José Antonio seguiría
figurando entre mis “favoritos”: su interpretación en torno al patriotismo fue
genial, su vocación nacional y social, recogía los mejores elementos de los
fascismos (sí, de los fascismo) europeos de la época; su claridad en las
exposiciones políticas era sublime… en su contra, tenía que sólo unas pocas
decenas de páginas de las Obras Completas
seguían conservando en 1973 valor y que los documentos del partido precisaban
una profunda revisión que hubiera debido hacerse en los años 40, pero que ahora
ya resultaba tarde para hacer. Y después, en el marasmo de la transición, y
hasta nuestros días resultaba imposible: cualquier minúscula innovación
implicaba el riesgo de escisiones.
Y así abandoné para
siempre el ambiente azul y desaconsejé a los amigos (a los muchos buenos amigos
y camaradas que conservó aún hoy de ese ambiente) que siguieran por ese camino.

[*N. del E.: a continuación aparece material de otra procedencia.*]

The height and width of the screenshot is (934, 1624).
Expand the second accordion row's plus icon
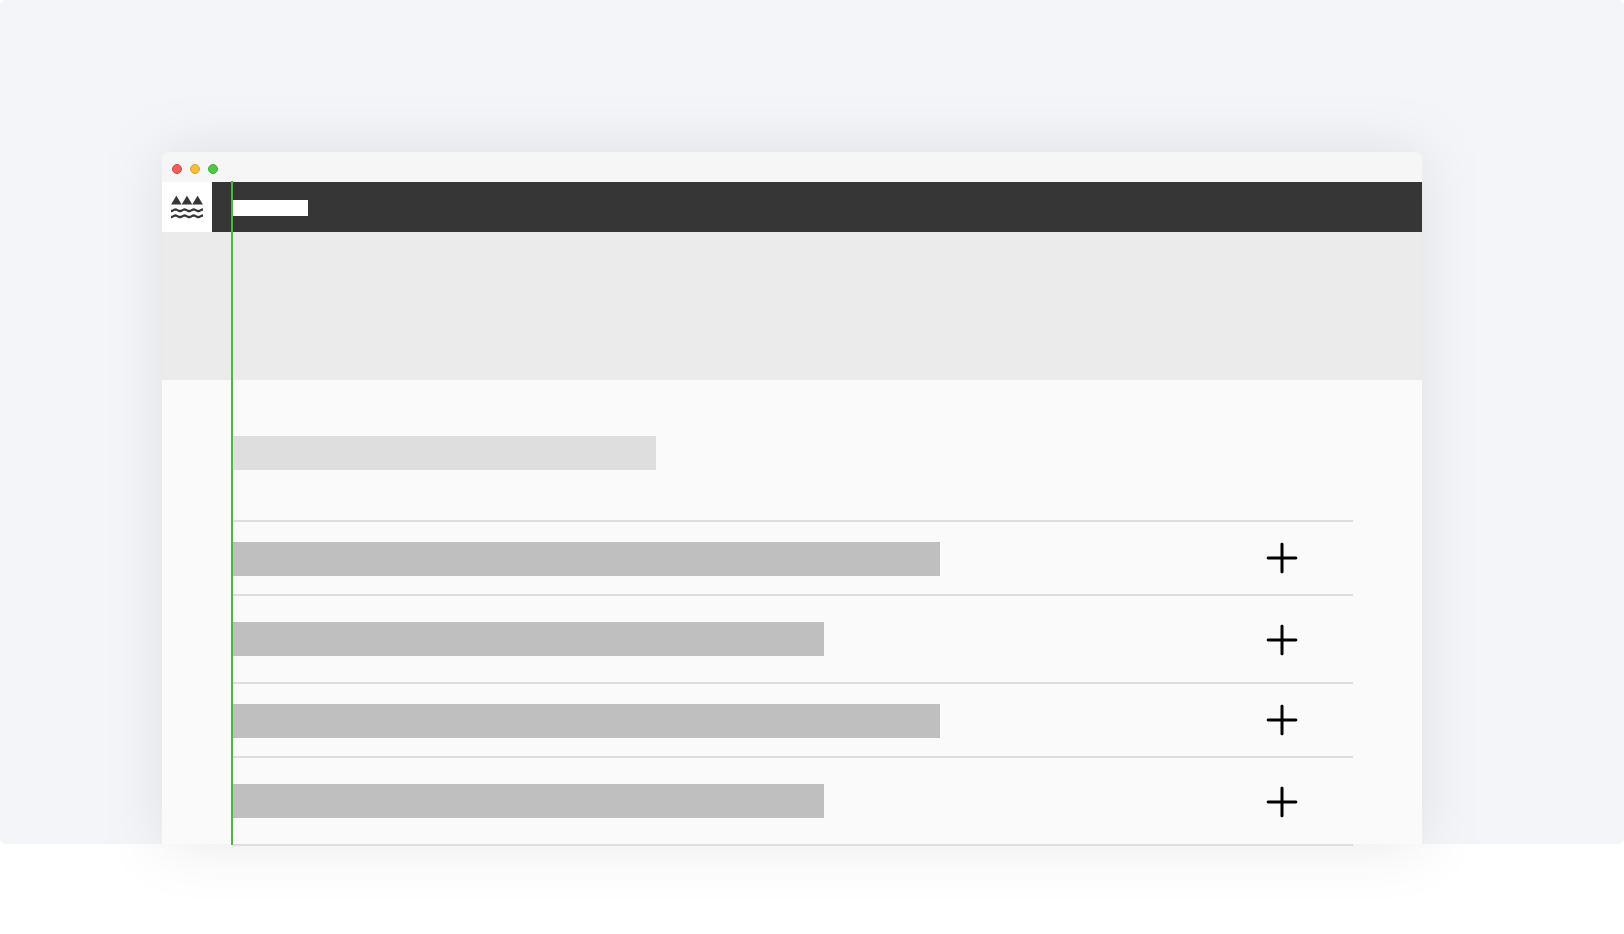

Era una vía muerta. Creo no haberme equivocado. Hacia 1972 yo me sentía “nacional-revolucionario”
y me decía: “el falangismo es el
movimiento nacional-revolucionario que corresponde a España”… luego había
que militar en Falange. La “pasada por Falange” me dejó un mal sabor de boca,
la sensación del tiempo perdido y unas cuantas decenas de páginas imborrables e
inolvidables de José Antonio, un Discurso
a las Juventudes de España (que debiera haber tenido mucha más importancia
en el movimientos azules) y el recuerdo de fuegos de campamento, de veladas de
camaradería imborrables ayer e, incluso, hoy. Por eso la figura de José Antonio
aparece en el gif que acompaña estas notas. Cosa de juventud.
Me quejo –porque a fin de cuentas, todo esto es un “quejío”
más- de que tantas energías –especialmente de otros que siguieron militando en
ese ambiente con mucho más tesón, fe y, por qué no decirlo, cabezonería, que
yo, se dilapidara. Pero nos quedó aquel espíritu “alegre”, el de “a lo hecho
pecho”, y el remanente que proporciona la camaradería y que quien no lo ha
vivido, ignora que genera vínculos permanentes.